═════ Getoonde tekst

Complete samenvatting voor de kennistoets van sociale rechtvaardigheid. In deze samenvatting is de reader en het boek 'Creativiteit als uitdaging in sociaal werk' samengevat. Zelf heb ik mijn openboektentamen met deze samenvatting gemaakt en gehaald met een 7.3.
Sociale rechtvaardigheid
Creativiteit als uitdaging sociaal werk
(Beekers, Kroes & Rosmalen, 2017)
Creativiteit is het tot stand brengen van iets wat nieuw is en waardevol.
Creativiteit is relevant voor vragen waarvoor standaardwegen ontbreken, tekortschieten,
ongewenst of onbekend zijn voor de probleemeigenaar.

══════════
═════ Verzameld materiaal

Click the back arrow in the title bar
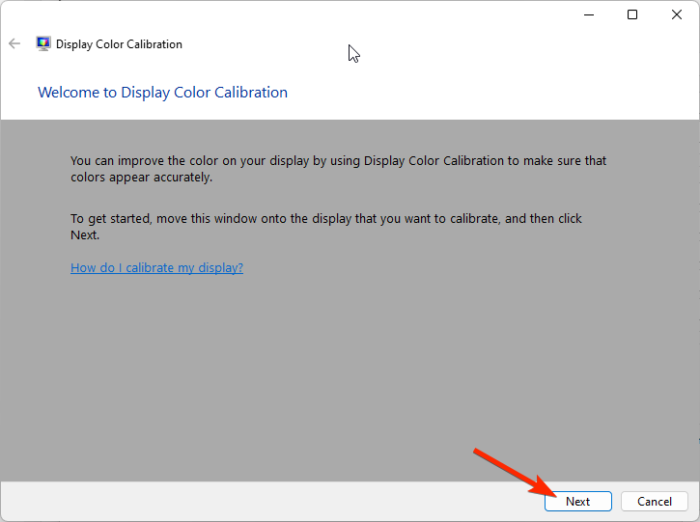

══════════

• Te maken opdrachten:
• a. Noem alle omstandigheden van standaardwegen waarin creativiteit volgens de getoonde tekst relevant is.
• b. Vat de getoonde tekst samen in twee zinnen.
• c. Geef het deel van de getoonde tekst van "Complete samenvatting voor" tot "met een 7.3." opnieuw weer en wissel daarin "samenvatting" om voor "overzicht".

• Verwachte antwoorden:
• a.
- Standaardwegen ontbreken.
- Standaardwegen schieten tekort.
- Standaardwegen zijn ongewenst voor de probleemeigenaar.
- Standaardwegen zijn onbekend voor de probleemeigenaar.

• b. De getoonde tekst is een samenvatting van de reader en het boek 'Creativiteit als uitdaging in sociaal werk' voor de kennistoets van sociale rechtvaardigheid, waarmee een openboektentamen met een 7.3 is gehaald. Creativiteit wordt daarin omschreven als het tot stand brengen van iets wat nieuw en waardevol is, en het is relevant voor vragen waarvoor standaardwegen ontbreken, tekortschieten, ongewenst of onbekend zijn voor de probleemeigenaar.

• c.
Complete overzicht voor de kennistoets van sociale rechtvaardigheid. In deze overzicht is de reader en het boek 'Creativiteit als uitdaging in sociaal werk' samengevat. Zelf heb ik mijn openboektentamen met deze overzicht gemaakt en gehaald met een 7.3.